Automatic Differentiation: Dual numbers & Taylor numbers

Mar 12, 2019   #FP  #Haskell 

In the earlier post, we saw how we can calculate the derivative of a function as a function itself. We may not need to do that, but may want the value of a function’s derivative to be calculated while the function expression is being evaluated.

Given a normal function expression (in Haskell, for the moment), it is possible to reuse the function definition to calculate its derivative using the idea of dual numbers.

For example, you may have a simple squaring function defined like this -

square :: (Num x) => x -> x
square x = x * x

Since dual numbers obey the normal algebra of numbers, it should be possible to use this same definition of square but calculate its derivative also, by passing a dual number instead.

The definition of dual numbers is simple - it is just a pair of values.

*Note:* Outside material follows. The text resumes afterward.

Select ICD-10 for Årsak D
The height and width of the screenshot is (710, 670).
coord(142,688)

data Dual x = Dual x x deriving (Show)

-- f adn = the function part
-- df adn = the derivative part
f (Dual f0 _) = f0
df (Dual _ df0) = df0

You can create input values as dual numbers using a simple value creator like this -

x :: (Num a) => a -> Dual a
x a = Dual a 1

Now, if you want to calculate square 3 and its derivative, you can call square (Dual.x 3). The (Dual.x 3) sub-expression produces a dual number, which square knows how to calculate its expression with. The * operator within the square function then invokes the multiplication rule for dual numbers and produces a dual number as the result.

If you’ve already read the first post, the following definitions for dual numbers will make sense since it is very close to that. The code is available on github as the Dual module.

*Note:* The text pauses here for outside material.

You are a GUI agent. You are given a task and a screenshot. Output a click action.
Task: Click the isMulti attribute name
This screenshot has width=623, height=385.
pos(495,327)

-- Basic arithmetic operations
instance (Num n) => Num (Dual n) where
    a + b = Dual (f a + f b) (df a + df b)
    a * b = Dual (f a * f b) (df a * f b + f a * df b)
    negate a = Dual (- f a) (- df a)
    abs a = Dual (abs (f a)) (df a * signum (f a))
    signum a = Dual (signum (f a)) 0
    fromInteger x = Dual (fromInteger x) 0

instance (Eq n) => Eq (Dual n) where
    a == b = f a == f b

instance (Eq n, Ord n) => Ord (Dual n) where
    a <= b = f a <= f b

-- Reciprocal
instance (Fractional n) => Fractional (Dual n) where
    fromRational x = Dual (fromRational x) 0
    recip a = Dual (1 / f a) (- df a / (f a * f a))

-- Scientific functions
instance (Floating n) => Floating (Dual n) where
    pi = Dual pi 0
    exp a = Dual (exp (f a)) (df a * exp (f a))
    log a = Dual (log (f a)) (df a / f a)
    sin a = Dual (sin (f a)) (df a * cos (f a))
    cos a = Dual (cos (f a)) (- df a * sin (f a))
    asin a = Dual (asin (f a)) (df a / sqrt (1 - f a * f a))
    acos a = Dual (acos (f a)) (- df a / sqrt (1 - f a * f a))
    atan a = Dual (atan (f a)) (df a / (1 + f a * f a))
    sinh a = Dual (sinh (f a)) (df a * cosh (f a))
    cosh a = Dual (cosh (f a)) (df a * sinh (f a))
    asinh a = Dual (asinh (f a)) (df a / sqrt (1 + f a * f a))
    acosh a = Dual (acosh (f a)) (df a / sqrt (f a * f a - 1))
    atanh a = Dual (atanh (f a)) (df a / (1 + f a * f a))

Taylor numbers

With dual numbers, we can only calculate the first derivative. What if we also want the second or higher order derivatives? Can we arrange that?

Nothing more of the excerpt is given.